▶ Directions for this task:
Extract the text of every entry below exactly; leave images out.

▶ Input data:
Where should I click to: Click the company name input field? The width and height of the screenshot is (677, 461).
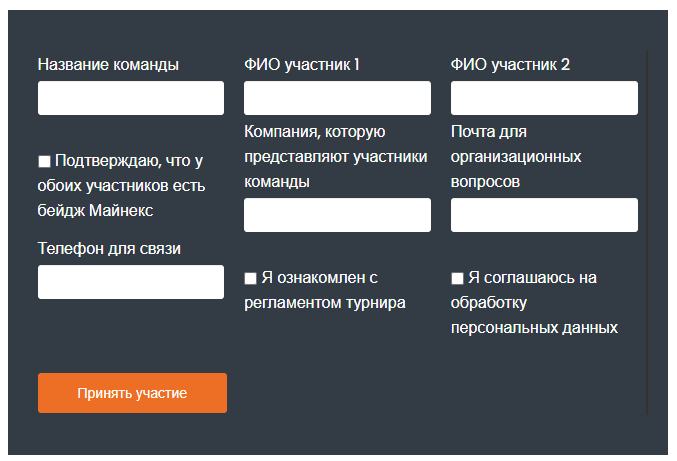337,215
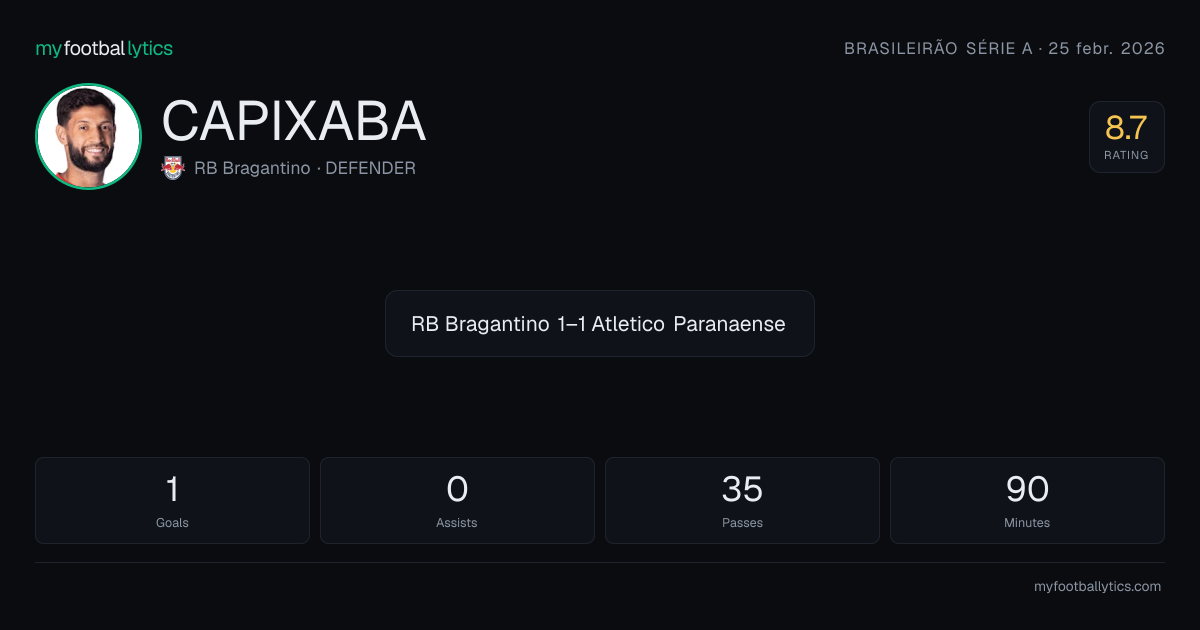
Task: Click the goals value of 1
Action: pyautogui.click(x=172, y=489)
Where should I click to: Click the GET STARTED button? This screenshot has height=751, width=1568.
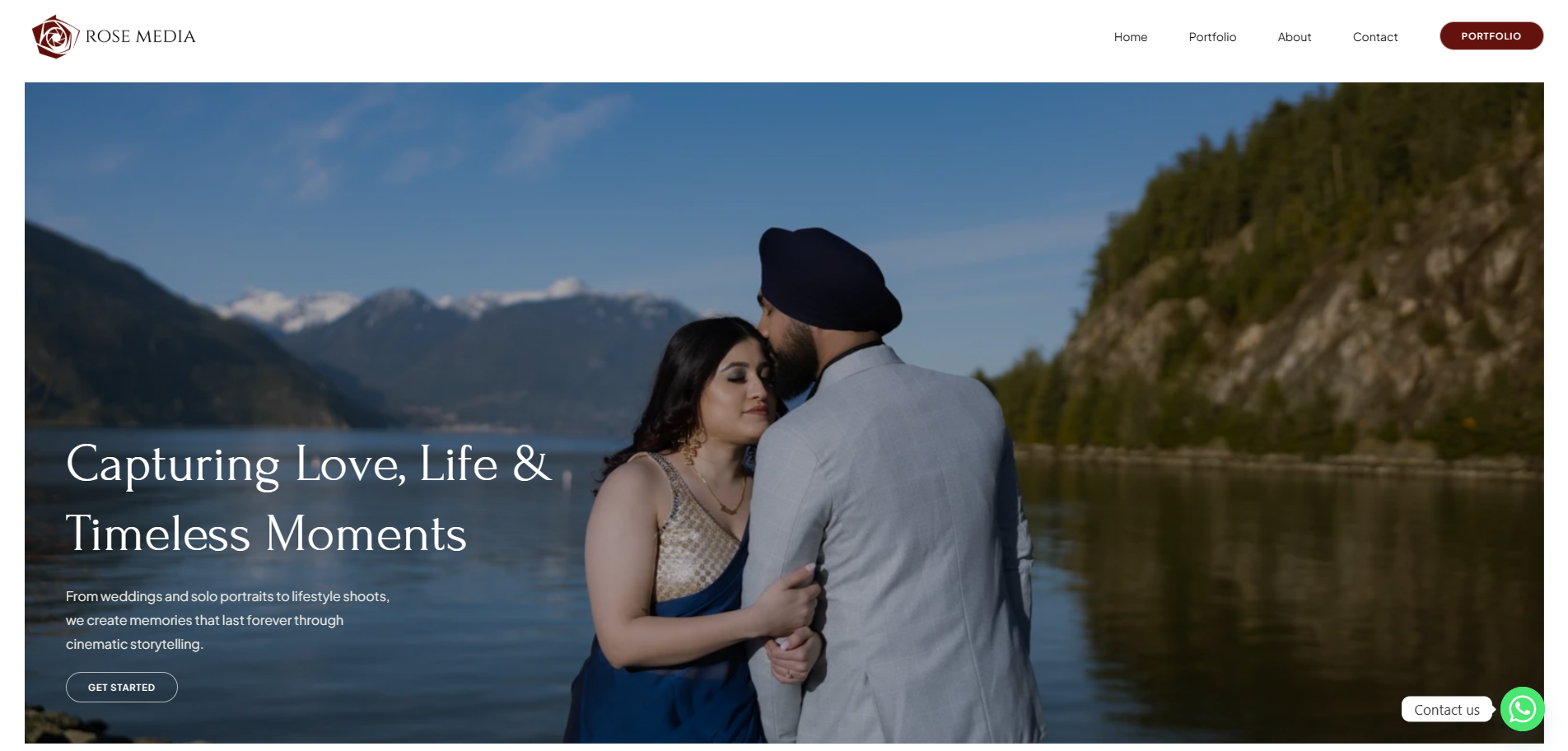tap(122, 688)
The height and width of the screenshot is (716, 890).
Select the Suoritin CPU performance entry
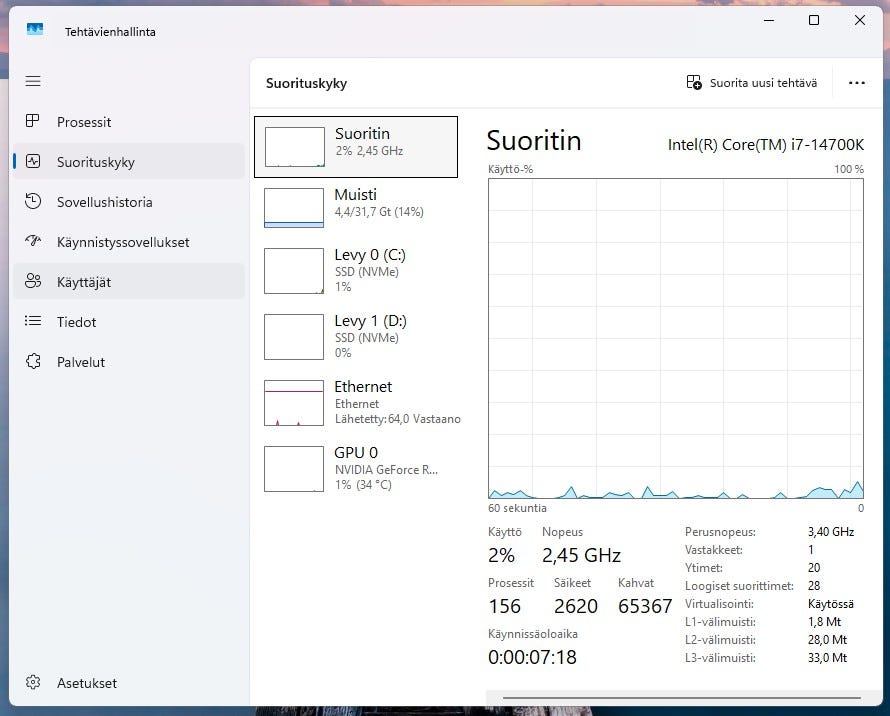pyautogui.click(x=356, y=147)
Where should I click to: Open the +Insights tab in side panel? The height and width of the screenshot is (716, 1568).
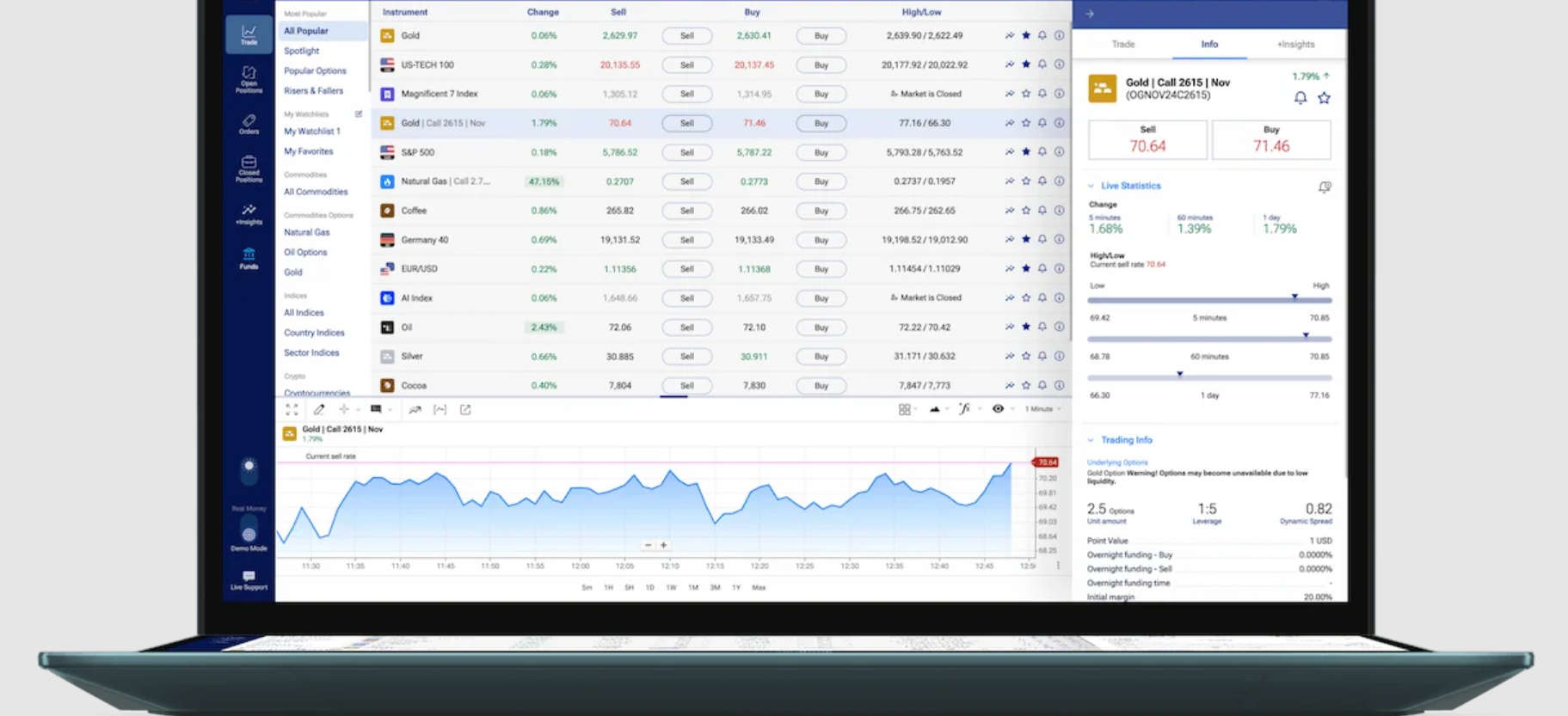(x=1295, y=44)
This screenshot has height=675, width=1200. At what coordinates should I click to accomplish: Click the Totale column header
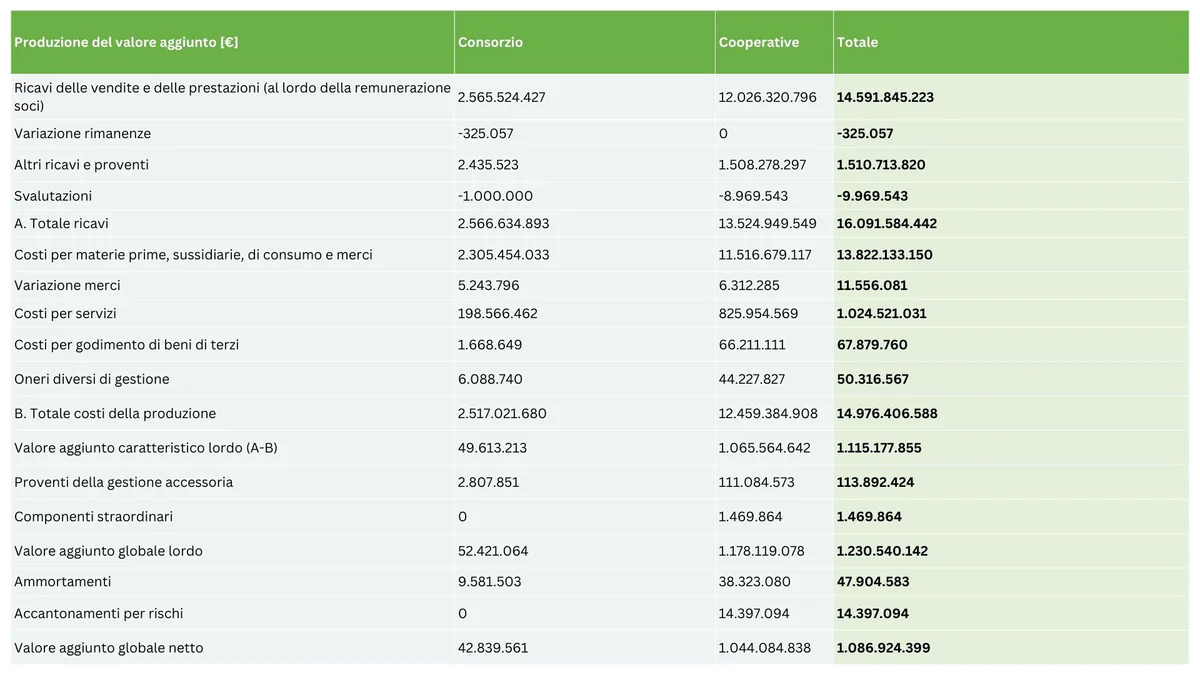pos(857,42)
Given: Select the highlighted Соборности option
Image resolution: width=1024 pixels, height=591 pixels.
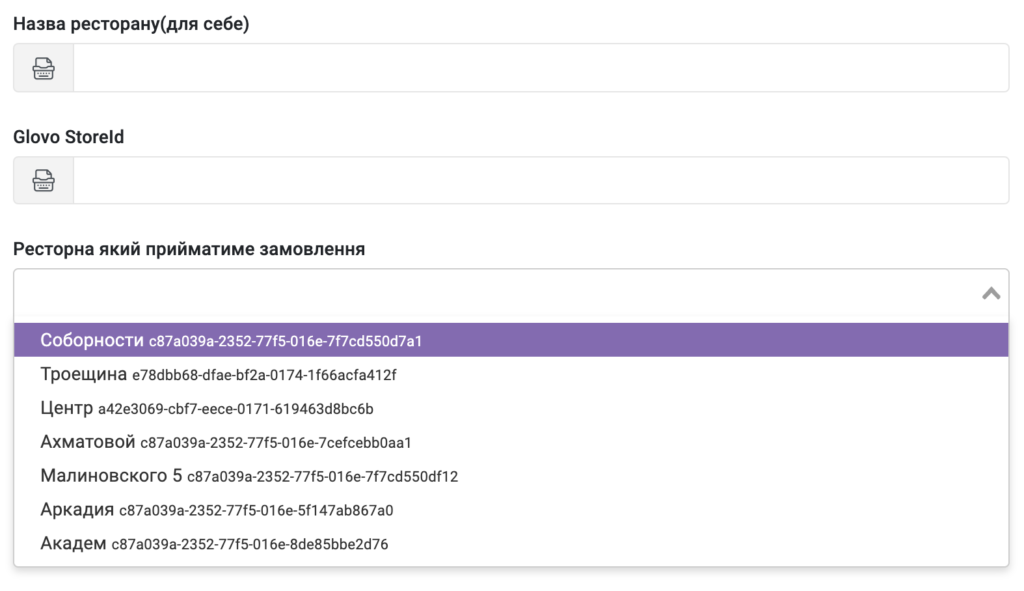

▶ Answer below:
Where should I click to: Click the company name input field? The width and height of the screenshot is (677, 461).
337,215
Task: Click the goals value of 1
Action: pyautogui.click(x=172, y=489)
Where should I click to: Click the GET STARTED button? This screenshot has height=751, width=1568.
tap(122, 688)
The height and width of the screenshot is (716, 890).
Select the Suoritin CPU performance entry
pyautogui.click(x=356, y=147)
Where should I click to: Open the +Insights tab in side panel? The height and width of the screenshot is (716, 1568).
(x=1295, y=44)
This screenshot has height=675, width=1200. At what coordinates should I click to accomplish: Click the Totale column header
pos(857,42)
Given: Select the highlighted Соборности option
Image resolution: width=1024 pixels, height=591 pixels.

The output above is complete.